- Exercise
Here the job is to copy the data exactly and to exclude every image from it.

- Supplied material
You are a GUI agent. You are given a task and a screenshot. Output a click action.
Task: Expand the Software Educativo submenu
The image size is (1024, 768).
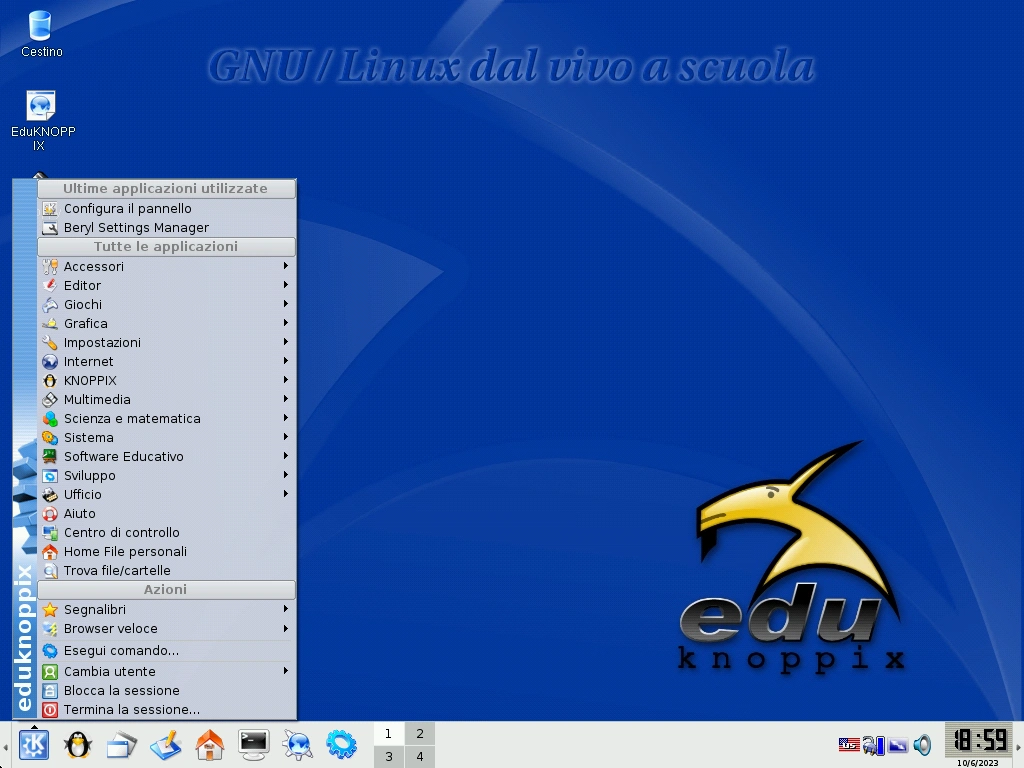click(123, 456)
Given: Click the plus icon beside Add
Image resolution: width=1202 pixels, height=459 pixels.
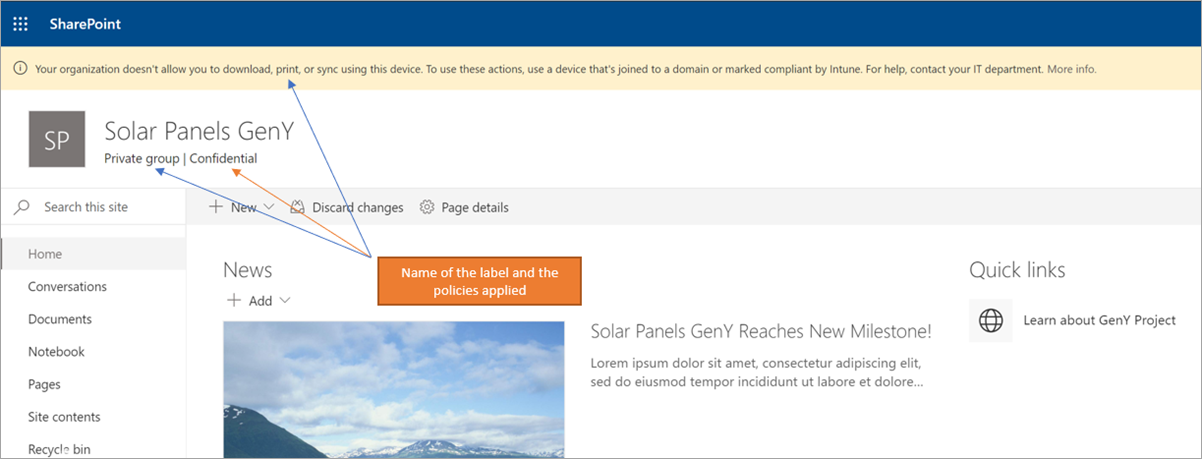Looking at the screenshot, I should pyautogui.click(x=233, y=300).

- Task answer
You are a GUI agent. You are given a task and a screenshot. Output a click action.
Task: Expand the Software Educativo submenu
The image size is (1024, 768).
click(123, 456)
Given: Click the plus icon beside Add
Image resolution: width=1202 pixels, height=459 pixels.
Looking at the screenshot, I should pyautogui.click(x=233, y=300).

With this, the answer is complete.